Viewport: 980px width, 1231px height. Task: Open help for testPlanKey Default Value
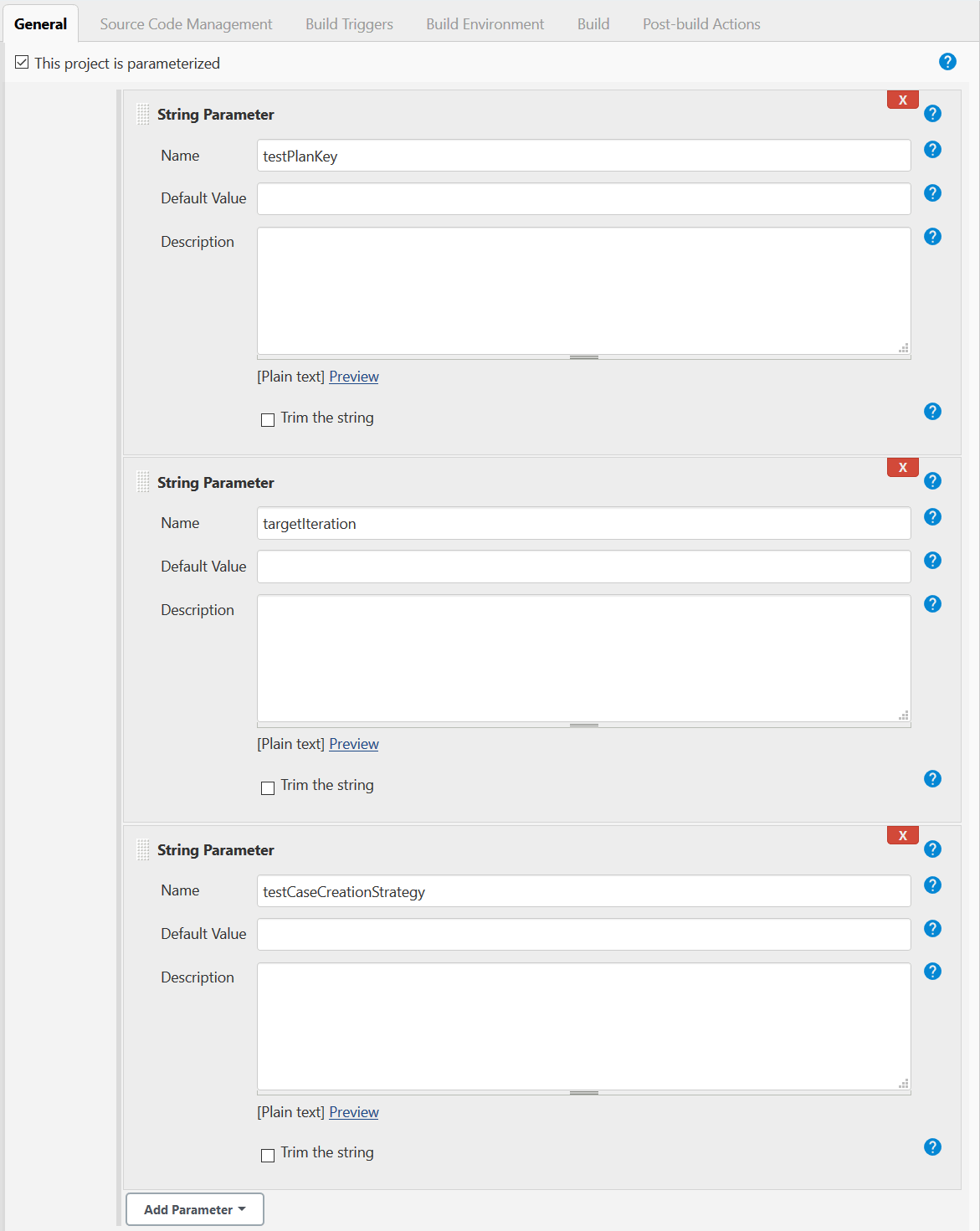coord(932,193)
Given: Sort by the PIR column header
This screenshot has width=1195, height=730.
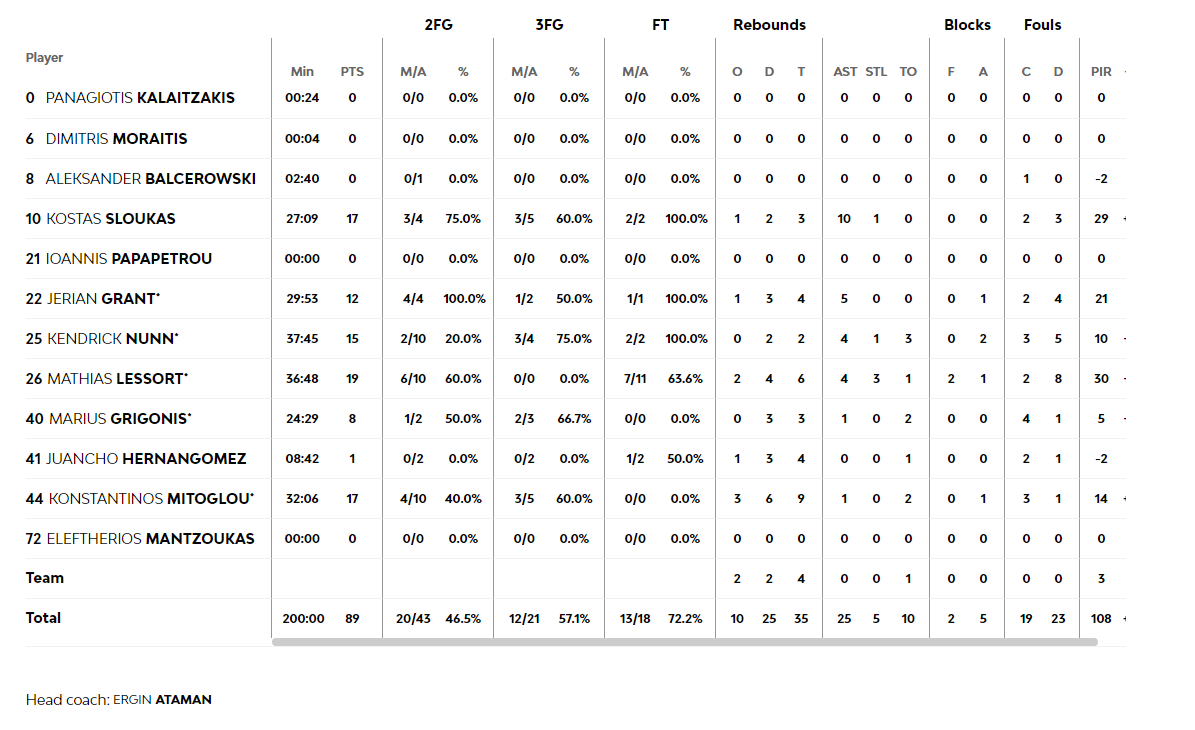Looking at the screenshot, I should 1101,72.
====
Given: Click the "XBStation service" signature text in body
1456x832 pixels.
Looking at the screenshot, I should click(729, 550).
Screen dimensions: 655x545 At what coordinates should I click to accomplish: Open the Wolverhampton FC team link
====
## Problem
The reply is a bare number, the count of lines in these entries that hold the word "Given".

## Task output
2